Patiently we wait and watch you Jan, as you step over your papers and books, piled neatly until they fall over. We are by the windows where you promised hours of meditation, windows opened after new summer rain has made way for sunshine. Candles with floral scents, soft purses with crayons and pens, greeting cards for faraway friends: We wait and watch you move through each day. Up so early yet wanting more sleep, you ignore your inviting pillow. We watch you worry and tumble into task after task. The phone rings even now, and you take on the new responsibility.
A Muse of Childhood
*Nestled in Downtown Kansas City, Arthur Kraft’s mosaic greeted all who visited the old library. The mosaic still remains even though this children’s library has long since closed. It continues to inspire many who loved it when growing up. I know, I am among those people. Every time I walk by the mosaic, my favorite moments are when the sun glances upon the tiles and they shimmer with glints of silver or gold.
A Muse of Childhood
Majestically, patiently, the Muse endures the storm’s fury,
guarding the children, animals, and performers of the mosaic
who hold gentle, lilting, laughing music within,
waiting to sing out in the bright sunshine.
Tan Ta Rah! Boom! Laughing bells ring in time to the drums!
Our Muse beckons the elephant to promenade first with a small, triumphant boy atop.
Her right arm sweeps up with the sun to welcome gleeful penguins and
hungry little chicks pecking and hatching in the grass.
The dust and mud on the tiles can’t hold them back.
Little girls skip in the brightness and dance with swaying flowers
while their brother scales higher, higher, and higher in crescendos
to the highest treetops, a balcony to see all the circus.
With each glint and glisten, a melody forms and sails on the morning breeze.

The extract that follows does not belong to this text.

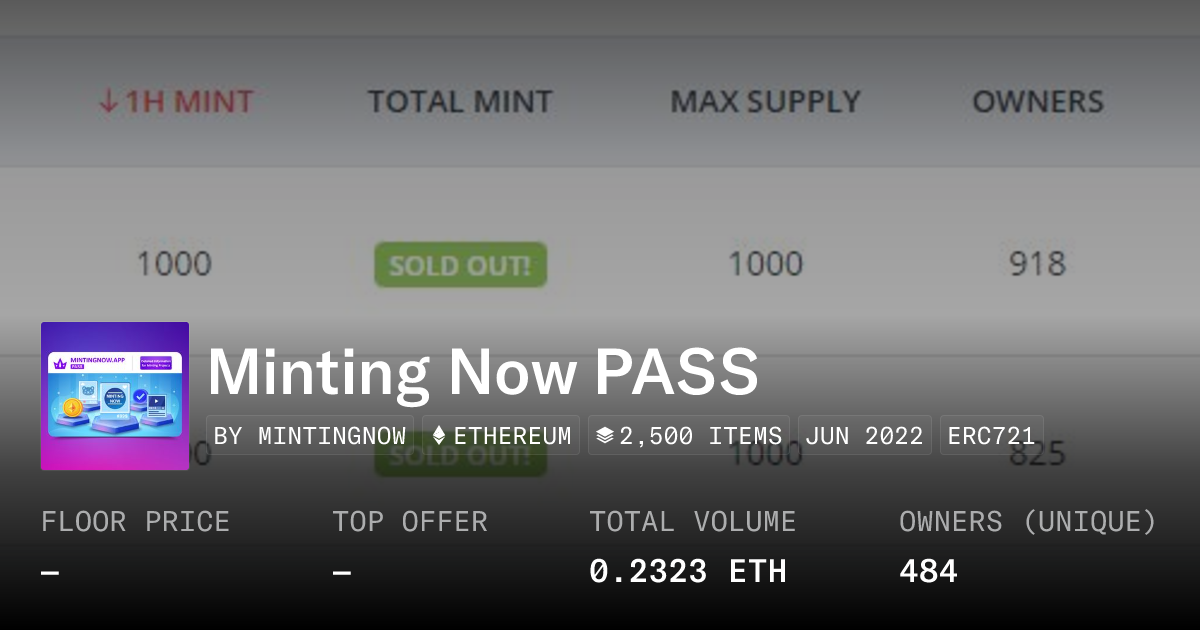1200x630 pixels.
Task: Click the 0.2323 ETH total volume value
Action: pos(688,572)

The Muse nods and bows and summons the clown sailing backwards on
a white horse who gallops in time to the dog’s staccato barks while
a kangaroo coos lullabies to her little joey.
Skyscrapers, smog, honks, and headaches can’t hold them captive.
A seal honks and bounces while the ostrich struts and stretches to the blue sky.
Atop this magnificent bird, a child sits as a queen and
shares her triumphant hymn with the Muse.
The Muse of our childhood
watches, remembers, reminds, nudges, teases,
entreats, encourages, waits, and sighs.
She knows the lion is there to frighten us
yet remains safely away in a cage in this parade of life.
Her heart hums the elegies of loss and pain and
the requiems we compose with age, fear, and cruelty.
Even the monkey’s jabbering ditty warns of growing up and old.
Its rhymes cackle and crack, like the concrete tears in this neglected picture.
Once restless in youth, taking on the world in brave freedom and bold joy,
I am peaceful now in watching, guarding, guiding, and loving.
Morning’s raindrops fall softly,
music lilts through my five rooms,
bird chirps sail to the silver-gray clouds,
and I am at home.
Tea’s rosebuds and lavender linger on my tongue
while scents of mowed summer grass sneak through window shades,
this first morning after the first night after summer’s solstice
I am calmed and waiting.
I quiet myself as I wait and wonder.
Am I ready for this next journey in life?
Am I prepared to gracefully let go of who I once was?
I am still the dancer within these wobbling strides now.
Grown wiser, I am searching for a lesson to teach.
Like a horse galloping in wild abandon in red, gold, bronze fields then,
I am now a sea horse floating and flying among coral, blue, green reeds.
Stretching my mind, reaching up up up to the top shelf for the dictionary, diving into pillows and blankets for the last nap because I’m too anxious already. . . . Getting my workout before the Marathon begins.